Call for Discussion: New Project: Leyden

Andrew Dinn adinn at
Thu Jun 4 09:17:38 UTC 2020

I would like to throw in a general point here based on my experience of
working with Graal and the SubstrateVM for some time, perhaps at the
risk of hijacking this current direction of travel (for which, apologies).

In my experience the notion of a 'static' image which provides the sort
of footprint and startup improvements that Graal has shown to be
possible while still retaining the dynamic load/link capabilities that
the JVM provides (i.e. discarding the closed world assumption) appears
to reside in the same ontological category as the King of France or the
unicorn horn. Indeed, I suspect it may even be a square, round cupola.

Graal derives almost all of its space/time reductions relative to the
dynamic JVM from being able to discard great swathes of class metadata
and class initialization. A closed world assumption is critical to the
validity and comprehensive applicability of both those dietary regimes.

Under that assumption almost all of the details of the loaded class base
are simply not needed at runtime. All decisions which depend on what
classes are present and how they are structured are baked in at compile
time. A great deal of initialization code and resulting static data can
be compressed out of VM startup by performing the necessary init at
build-time and embedding only the (runtime-) referenced static field
values and objects in a pre-populated heap, some of that data read-only,
some of it read-write. n.b. that's just as much an option for app data
as it is for JDK data.
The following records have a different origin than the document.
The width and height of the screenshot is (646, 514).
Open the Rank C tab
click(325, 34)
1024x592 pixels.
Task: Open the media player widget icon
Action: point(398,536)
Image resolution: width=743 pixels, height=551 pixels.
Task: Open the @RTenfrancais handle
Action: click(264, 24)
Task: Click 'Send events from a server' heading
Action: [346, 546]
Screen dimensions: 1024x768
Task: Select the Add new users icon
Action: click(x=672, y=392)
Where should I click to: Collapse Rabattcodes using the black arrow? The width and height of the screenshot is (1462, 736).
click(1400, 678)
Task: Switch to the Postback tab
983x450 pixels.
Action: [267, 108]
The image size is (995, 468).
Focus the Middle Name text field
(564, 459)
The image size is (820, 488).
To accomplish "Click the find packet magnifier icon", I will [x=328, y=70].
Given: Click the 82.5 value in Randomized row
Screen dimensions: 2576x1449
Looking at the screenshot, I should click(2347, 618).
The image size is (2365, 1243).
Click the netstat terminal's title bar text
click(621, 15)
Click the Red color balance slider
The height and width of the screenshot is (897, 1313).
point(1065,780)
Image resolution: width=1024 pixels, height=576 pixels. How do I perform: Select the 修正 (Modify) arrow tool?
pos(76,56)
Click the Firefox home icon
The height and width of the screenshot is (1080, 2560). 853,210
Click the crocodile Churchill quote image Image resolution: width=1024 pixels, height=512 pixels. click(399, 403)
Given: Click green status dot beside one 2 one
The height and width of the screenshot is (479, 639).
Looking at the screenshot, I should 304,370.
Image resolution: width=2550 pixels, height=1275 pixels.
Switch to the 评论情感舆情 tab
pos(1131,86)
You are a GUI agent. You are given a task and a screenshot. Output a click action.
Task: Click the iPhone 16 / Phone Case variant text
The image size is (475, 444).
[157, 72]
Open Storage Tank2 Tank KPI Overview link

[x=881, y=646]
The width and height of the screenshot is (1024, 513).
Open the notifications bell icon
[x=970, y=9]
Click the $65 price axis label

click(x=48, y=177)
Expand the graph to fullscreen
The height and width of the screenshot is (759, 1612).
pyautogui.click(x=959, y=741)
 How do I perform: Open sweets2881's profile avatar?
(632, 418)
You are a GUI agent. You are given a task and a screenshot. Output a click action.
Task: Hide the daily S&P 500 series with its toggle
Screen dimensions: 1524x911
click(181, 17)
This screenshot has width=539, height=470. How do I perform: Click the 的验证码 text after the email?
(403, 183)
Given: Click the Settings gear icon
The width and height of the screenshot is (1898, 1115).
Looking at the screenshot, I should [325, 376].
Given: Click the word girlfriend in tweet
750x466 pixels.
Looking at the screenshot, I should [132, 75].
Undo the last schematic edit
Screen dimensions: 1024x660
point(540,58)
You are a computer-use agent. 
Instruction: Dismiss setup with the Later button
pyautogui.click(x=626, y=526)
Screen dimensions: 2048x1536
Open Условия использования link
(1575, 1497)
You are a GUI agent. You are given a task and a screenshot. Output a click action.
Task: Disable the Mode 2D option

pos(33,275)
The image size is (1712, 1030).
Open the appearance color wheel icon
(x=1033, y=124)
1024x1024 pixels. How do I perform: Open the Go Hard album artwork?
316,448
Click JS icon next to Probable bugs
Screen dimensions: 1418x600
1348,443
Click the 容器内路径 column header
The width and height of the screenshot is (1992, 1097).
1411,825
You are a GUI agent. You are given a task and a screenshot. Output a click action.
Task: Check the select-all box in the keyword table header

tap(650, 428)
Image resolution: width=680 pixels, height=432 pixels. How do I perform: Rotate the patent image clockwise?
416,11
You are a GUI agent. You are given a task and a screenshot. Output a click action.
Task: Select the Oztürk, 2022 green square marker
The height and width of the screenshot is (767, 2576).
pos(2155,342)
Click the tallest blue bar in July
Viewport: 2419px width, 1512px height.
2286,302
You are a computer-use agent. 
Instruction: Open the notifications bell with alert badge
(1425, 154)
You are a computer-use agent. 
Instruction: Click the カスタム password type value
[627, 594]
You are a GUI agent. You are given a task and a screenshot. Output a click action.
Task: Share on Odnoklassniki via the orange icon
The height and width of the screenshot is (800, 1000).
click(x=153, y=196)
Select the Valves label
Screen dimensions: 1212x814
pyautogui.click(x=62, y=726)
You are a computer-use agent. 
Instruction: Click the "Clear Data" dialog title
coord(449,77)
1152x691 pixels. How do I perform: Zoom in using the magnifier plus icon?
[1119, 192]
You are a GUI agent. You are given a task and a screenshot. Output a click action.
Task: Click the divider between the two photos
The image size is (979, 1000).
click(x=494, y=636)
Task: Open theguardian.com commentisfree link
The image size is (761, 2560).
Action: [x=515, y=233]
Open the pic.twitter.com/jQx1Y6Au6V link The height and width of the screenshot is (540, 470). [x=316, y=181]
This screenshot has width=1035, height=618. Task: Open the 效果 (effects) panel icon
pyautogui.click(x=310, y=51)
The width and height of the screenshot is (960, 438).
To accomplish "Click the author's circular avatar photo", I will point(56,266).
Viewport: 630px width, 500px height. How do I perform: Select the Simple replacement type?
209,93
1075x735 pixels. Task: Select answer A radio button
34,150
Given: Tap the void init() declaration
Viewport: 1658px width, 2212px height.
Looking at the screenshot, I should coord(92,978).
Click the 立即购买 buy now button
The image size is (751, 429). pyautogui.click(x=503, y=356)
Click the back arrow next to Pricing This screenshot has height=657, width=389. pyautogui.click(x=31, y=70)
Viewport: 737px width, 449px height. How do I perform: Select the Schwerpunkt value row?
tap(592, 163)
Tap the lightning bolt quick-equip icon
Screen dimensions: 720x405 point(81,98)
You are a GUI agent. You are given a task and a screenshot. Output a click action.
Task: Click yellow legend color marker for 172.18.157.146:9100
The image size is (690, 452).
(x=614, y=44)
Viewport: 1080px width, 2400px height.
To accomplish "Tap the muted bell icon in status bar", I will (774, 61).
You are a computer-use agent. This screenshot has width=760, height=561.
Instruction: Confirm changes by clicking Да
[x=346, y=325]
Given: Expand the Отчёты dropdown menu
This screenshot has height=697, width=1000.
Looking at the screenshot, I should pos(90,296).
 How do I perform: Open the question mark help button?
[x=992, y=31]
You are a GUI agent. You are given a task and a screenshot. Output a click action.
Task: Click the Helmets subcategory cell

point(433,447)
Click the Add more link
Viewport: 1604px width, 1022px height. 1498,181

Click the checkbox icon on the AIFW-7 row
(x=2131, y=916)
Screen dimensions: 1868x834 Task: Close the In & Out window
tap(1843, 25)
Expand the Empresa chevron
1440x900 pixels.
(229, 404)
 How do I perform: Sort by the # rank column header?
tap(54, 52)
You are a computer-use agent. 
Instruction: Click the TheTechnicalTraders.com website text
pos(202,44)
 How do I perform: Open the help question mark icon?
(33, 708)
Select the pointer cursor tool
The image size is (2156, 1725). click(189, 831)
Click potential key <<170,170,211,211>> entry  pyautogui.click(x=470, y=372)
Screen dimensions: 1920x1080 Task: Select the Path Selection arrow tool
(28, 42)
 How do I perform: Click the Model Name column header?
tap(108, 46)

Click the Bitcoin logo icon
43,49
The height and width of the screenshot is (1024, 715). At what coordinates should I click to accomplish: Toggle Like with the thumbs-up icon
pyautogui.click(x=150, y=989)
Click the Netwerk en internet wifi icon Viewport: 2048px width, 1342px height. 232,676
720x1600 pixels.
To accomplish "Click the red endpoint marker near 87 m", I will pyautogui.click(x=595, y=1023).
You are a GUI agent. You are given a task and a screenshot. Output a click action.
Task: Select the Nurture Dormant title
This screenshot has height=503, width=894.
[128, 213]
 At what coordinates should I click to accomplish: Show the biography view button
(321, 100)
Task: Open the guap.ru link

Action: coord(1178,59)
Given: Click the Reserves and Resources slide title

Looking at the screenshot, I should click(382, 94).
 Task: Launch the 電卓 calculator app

With a dynamic runtime it is much harder to
determine 1) whether or not a static field might be referenced and
(worse) 2) whether it's value might get computed differently from the
value derivable at build-time, due to intermediate loading of dynamic code.

The Graal 'static' image compiler also contributes significantly to
improvement of image code size and speed when compared to the OpenJDK
AOT compiler (also, at present, the Graal compiler in a very different
configuration). The former can almost always employ direct linkage, the
latter has to use copious amounts of indirection to allow for later
update to the class base.

The Graal 'static' image compiler obviously cannot rely on runtime
feedback to improve code performance but neither can an OpenJDK AOT
compiler when generating the initial AOT code. However, the former
compiler can profit from the closed world assumption to perform a few
AOT optimizations that can only be performed speculatively on OpenJDK if
dynamic loading is to be allowed. Not all such speculative opportunities
are currently taken, mainly because not all application classes are
normally included in the compiled AppCDS suite.

Of course, if OpenJDK AOT implemented a more comprehensive reachability
analysis then it might be able to embrace many of the same speculative
optimization opportunities over a more full, known application class
suite. However, it would still need to employ more metadata and a more
indirect linkage model in order to allow for dynamic loading.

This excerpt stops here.